Saturday was a full day. The LDS matchmaker set me up on a date with a guy that was in town from Idaho. I'm not sure why they thought we would be a good match because although he was nice, we had NOTHING in common. Like... not even a little. So that was an interesting hour. Blind dates don't really phase me though. I have been on so many dates that I can handle pretty much anything that I thrown at me. It isn't always fun, but I can handle it.

After my interesting date... I went to the mall. I am tired of living in spandex because all of my pants don't fit because I am too fat. I always refused to buy bigger pants because I don't want to accept me being fat, I want to lose the weight.
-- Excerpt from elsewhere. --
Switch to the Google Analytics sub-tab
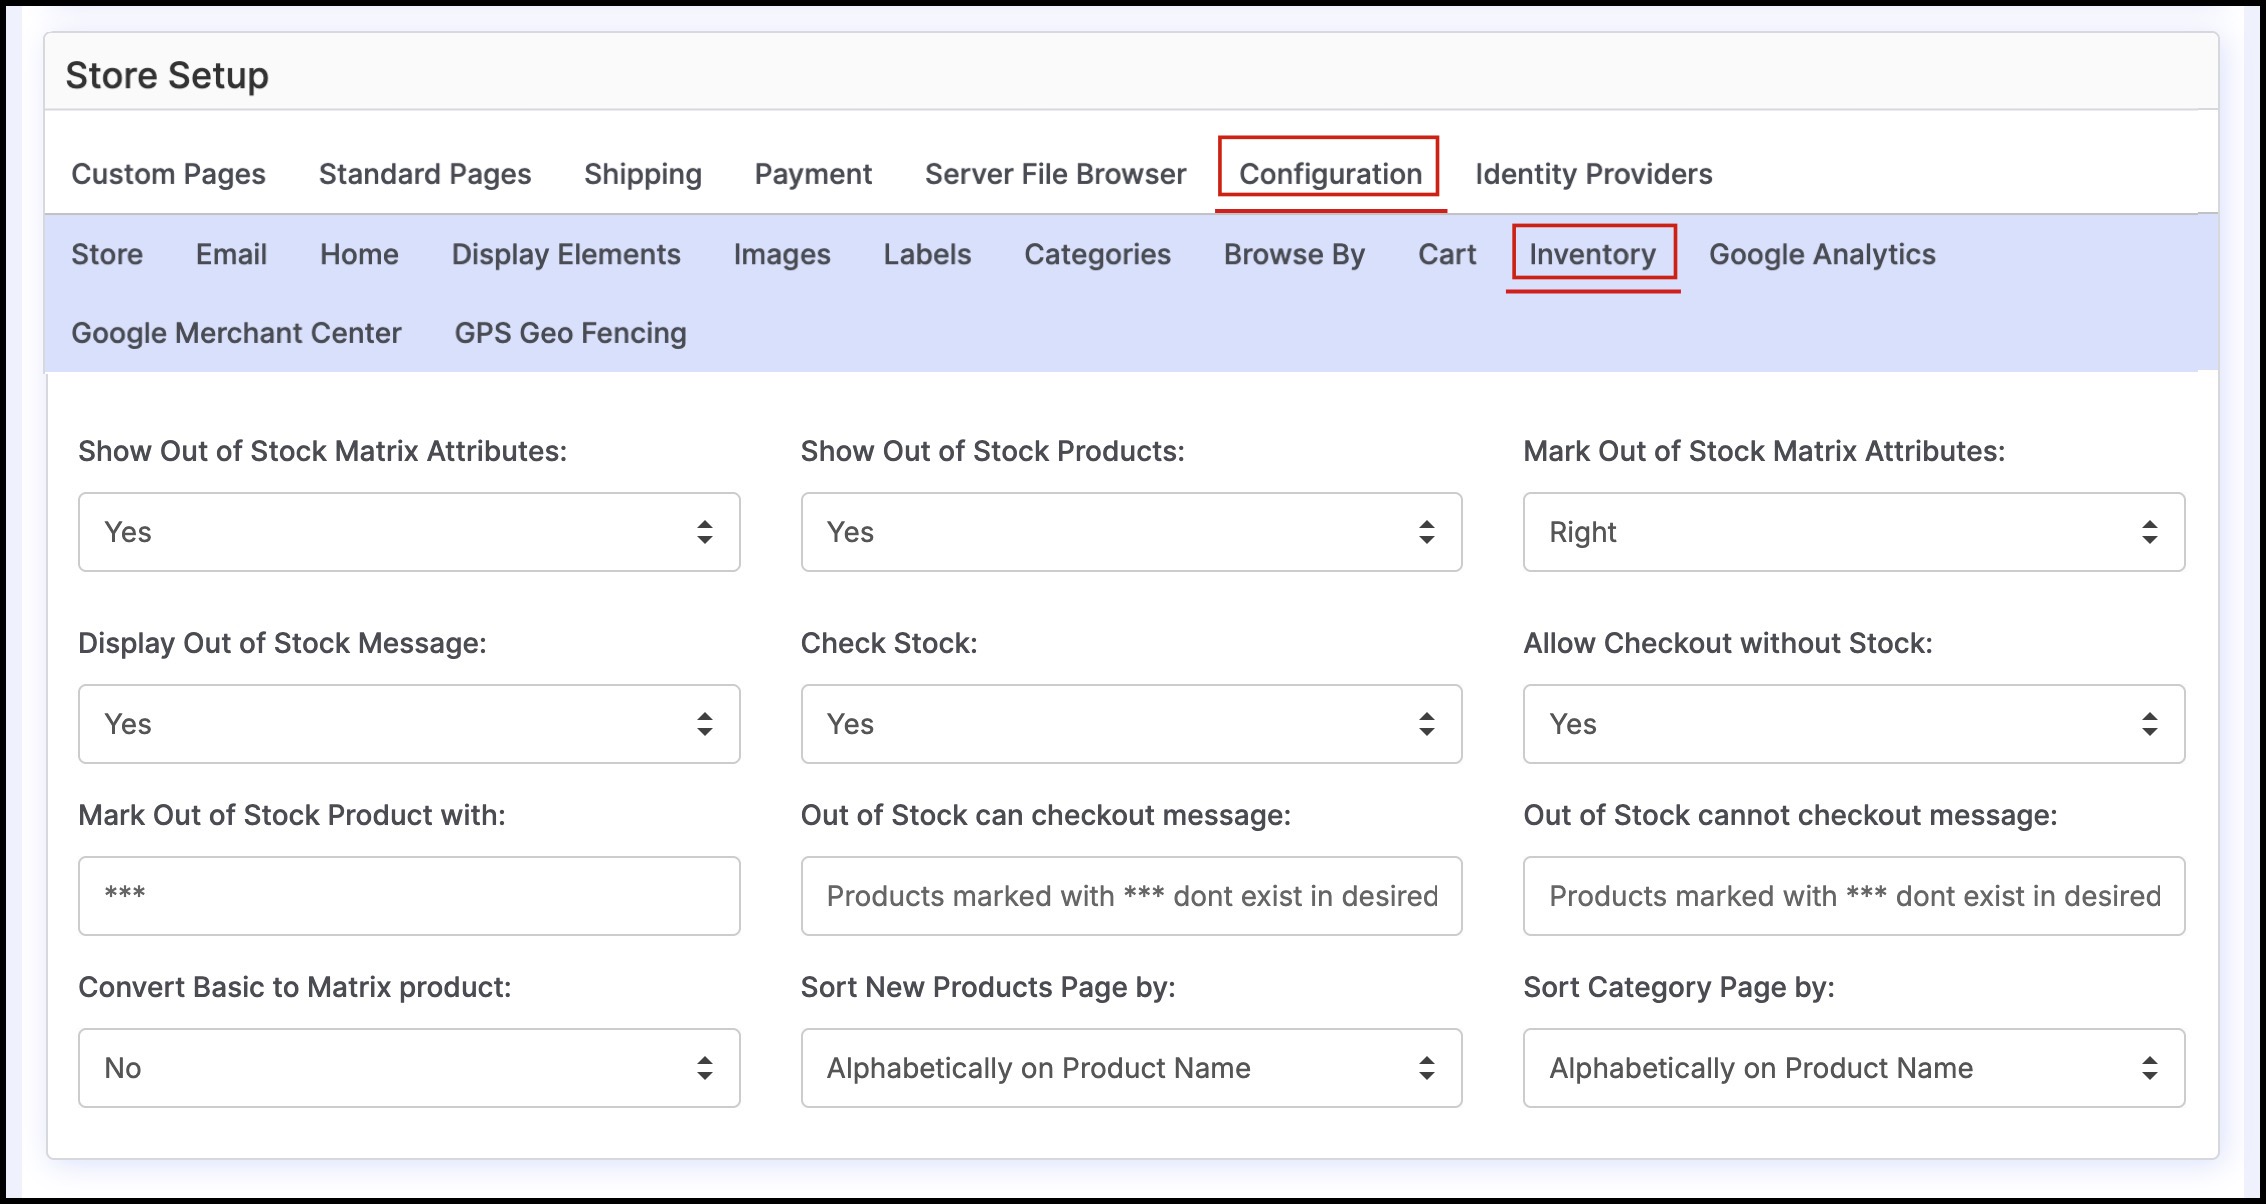This screenshot has height=1204, width=2266. [x=1822, y=254]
But I decided it was time to break down and buy a couple of pants that are bigger so that I have other things to wear besides spandex. It's depressing... and I haven't given up on myself to lose the weight... I still need to come up with a plan, but until then, I have some new pants.

After that I went home to get errands done and change before heading to Saratoga Springs to go see Cally as Tinker Bell in her school's Peter Pan play. She was awesome. It was super well done in every way. I was so impressed by an elementary school production and how amazing the costume's and sets were. So cute. After I hung out with the Anderson's for a bit. Brenda and Lisa and a couple of Lisa's kids came to support Cally, so we all had a good time hanging out for a bit after.
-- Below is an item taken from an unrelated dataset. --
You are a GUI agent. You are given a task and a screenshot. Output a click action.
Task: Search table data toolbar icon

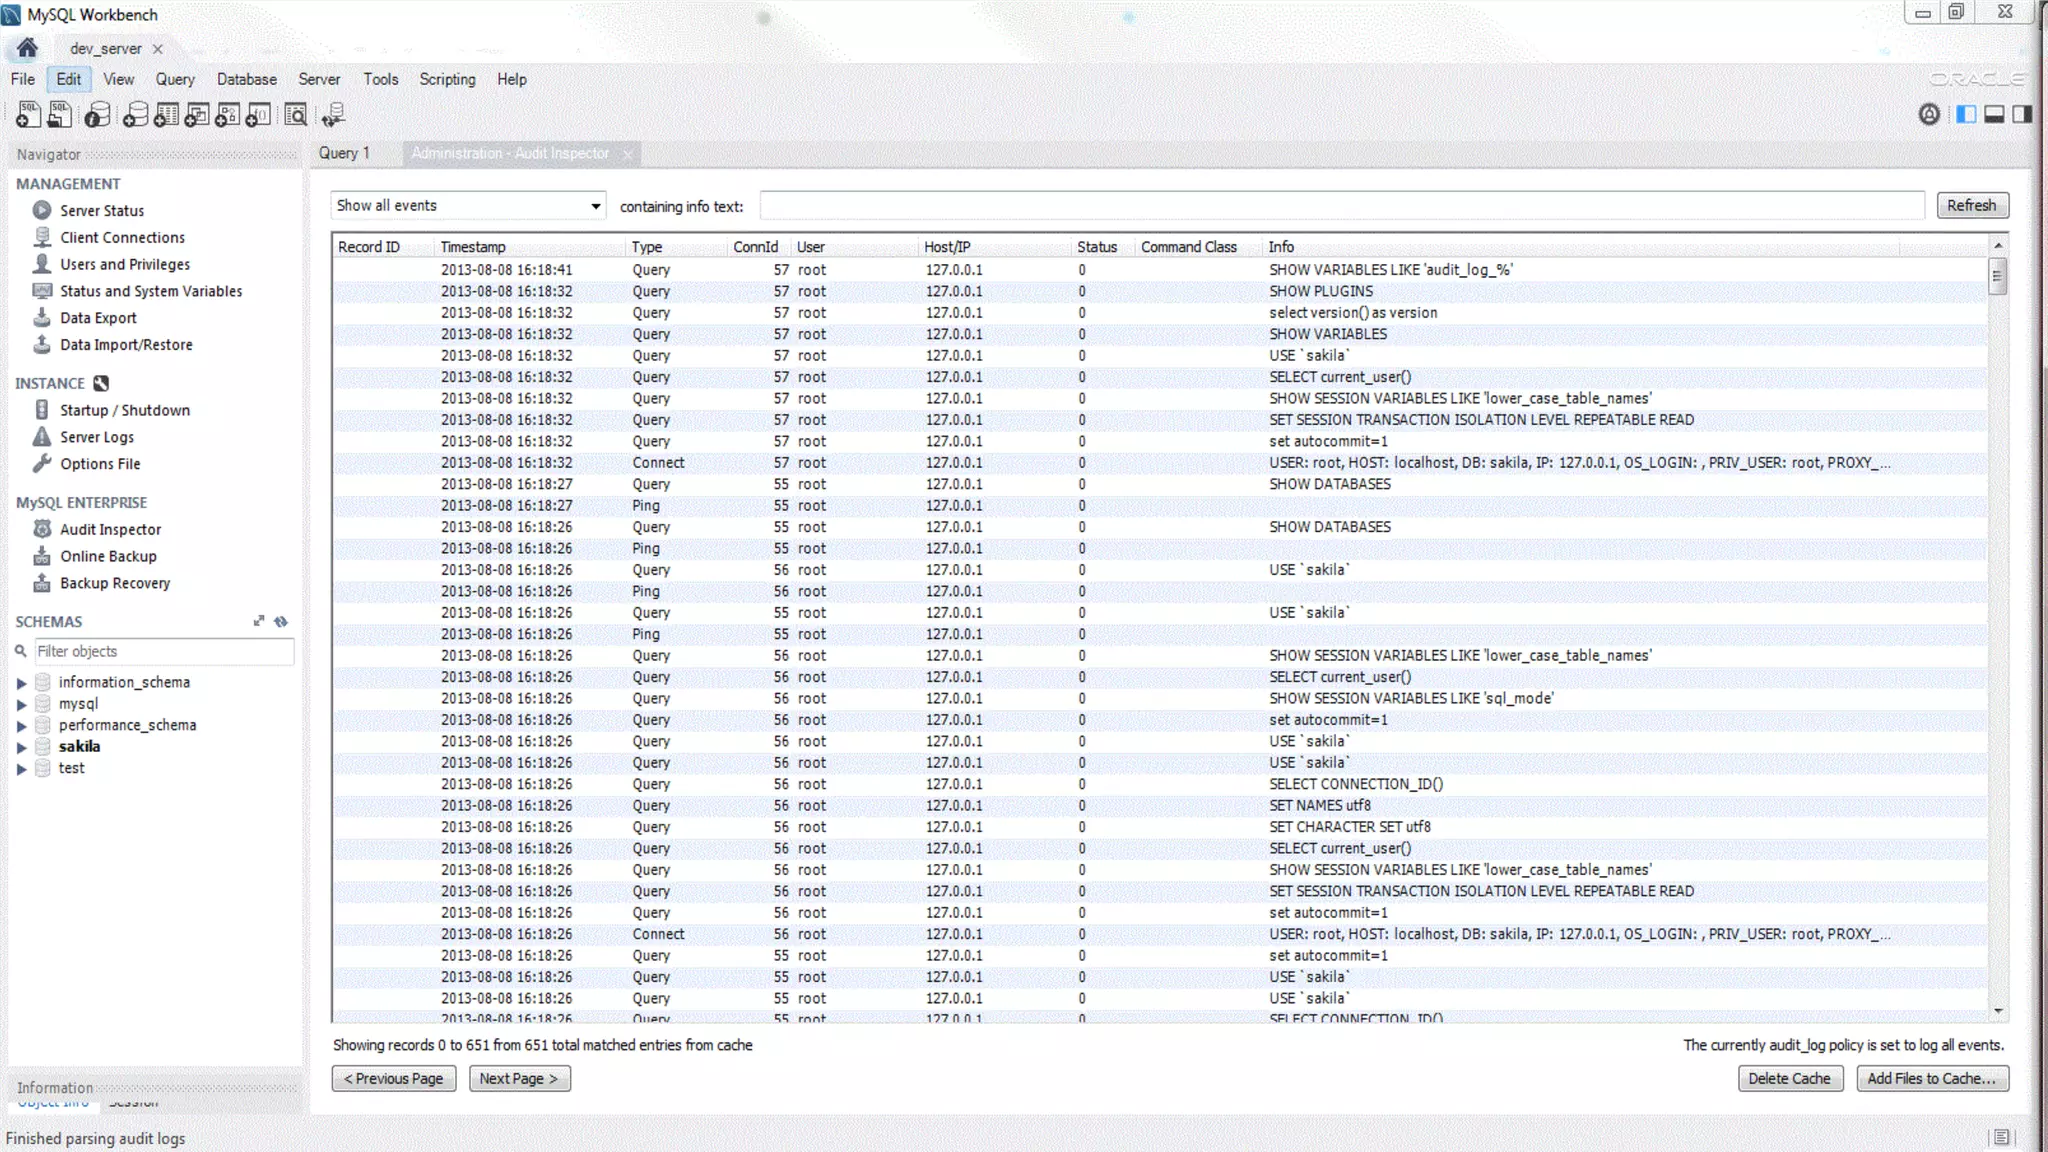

Sunday was the usual Sunday dinner. Uncle Dale and Aunt Teresa came over for a while after dinner and it is always fun to visit with them. I love that they pop over at my parents house every few weeks.  They are so fun.

Monday after work, I went running. Only 3 miles. I really need to start running longer if I am going to be serious about training for this half marathon I have coming up. I will work on that... I hate running, have I mentioned that? Why did I sign up for a half marathon again. Ugh.
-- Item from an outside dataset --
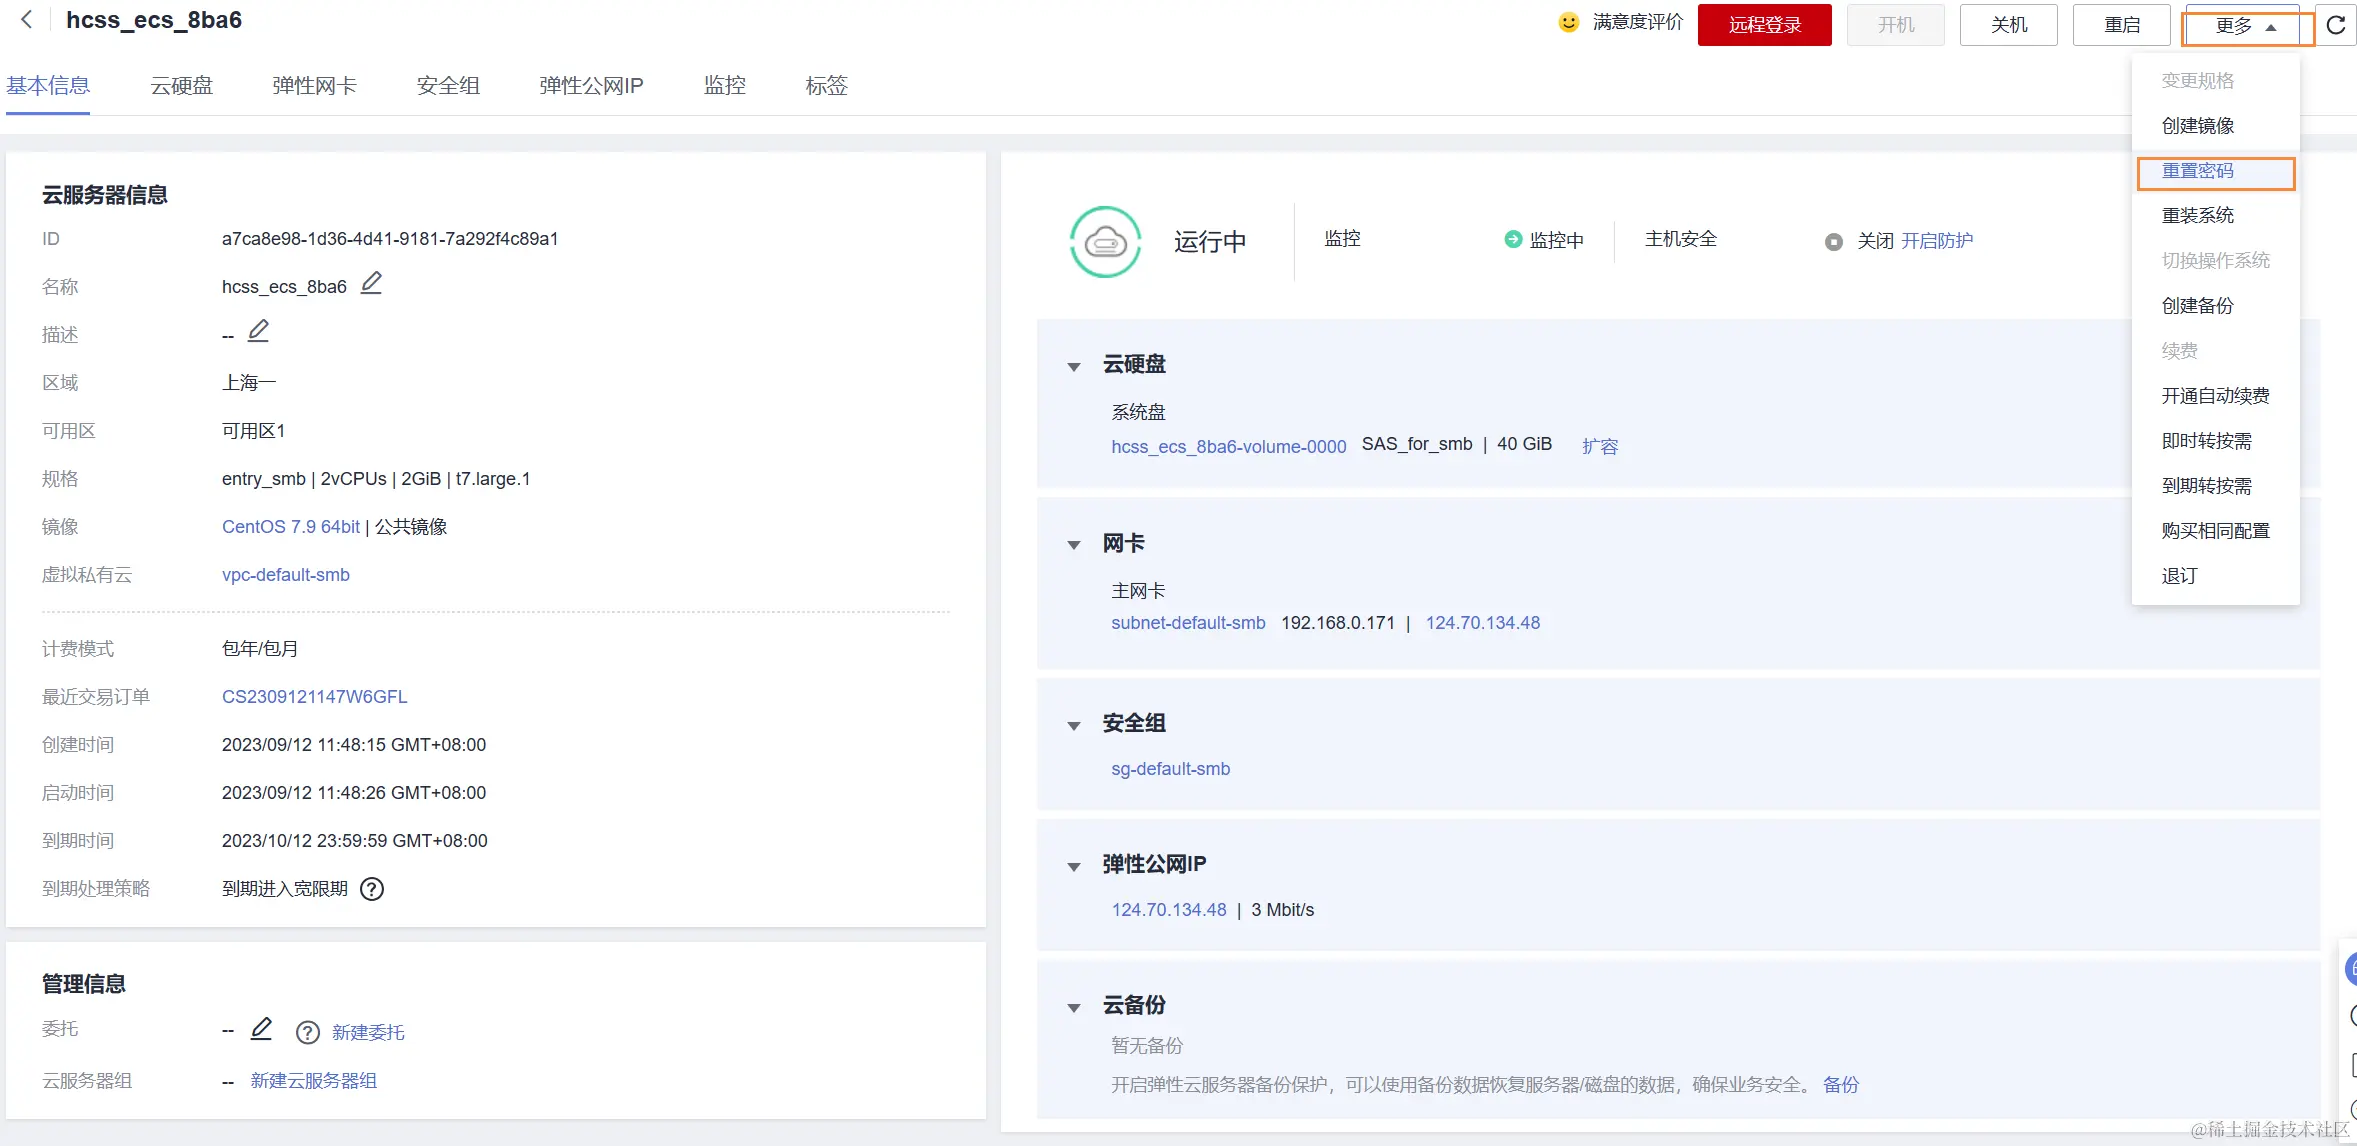Edit the 委托 field with the pencil icon
Viewport: 2357px width, 1146px height.
click(x=261, y=1028)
Tuesday I was being lazy after work when I got a text from good ol Tyler. I never know when I am going to hear from that guy. We have the weirdest relationship. Seriously. Every time he comes over I think... there is a good chance I will never hear from him again or see him again... and then 2 weeks later he is back over. Then other times where I will think... oh, he will hear from him again in a couple of weeks begging me if he can come over. Then I won't hear from him in 4 months. I don't even know why I do it, except that I am careful not to form any sort of attachment and I do enjoy his company and all the things we talk about. We have a lot of deep life talks. We disagree on a lot of things, but for some reason, I still like our discussions. We are so weird. Maybe this will be the time that I never hear from him again... maybe he moved to Hawaii. I never know. He teases me telling me that is what keeps our friendship so interesting. I tell him he has issues.

Wednesday after work was another slow night with not a lot going on.

Other than that... I still work out with Jack on my lunch break and I have FINALLY convinced one of my co-workers to start going with me to the gym which makes it a lot easier to go when you have a buddy. I really just needed Jack to work out with me to motivate me to go... which he does and it is awesome. Now I just need to REALLY get serious about meal planning so that I can cut out the sugar. I wish I didn't love sweets to much. It is a problem. There are so many times that I am tempted to get back on Medifast... but I know that is just a temporary fix and I need to find a forever fix. It's a constant battle and I am a forever work in progress.

Wednesday, May 3, 2017

Photo of the Week 371

Sunset behind timp mountain. Just right up the street from my house. When I don't have time to drive somewhere like the Lake... I drive up the street... and I'm satisfied with this view. :)


Monday, May 1, 2017

Loyalty

It's only a problem if you go everyday right? Like once a week or every other week is ok right? I think so. Either way... I love Sodalicious and won't go to any other soda place. I would feel like I was cheating on Sodalicious. Sodicalious is spreading like wildfire and I couldn't be happier and more proud. I'm proud of place that start in my place of residence. ha ha. I'm equally if not more so proud of The Habit and Freebirds. Hooray for Sodalicious.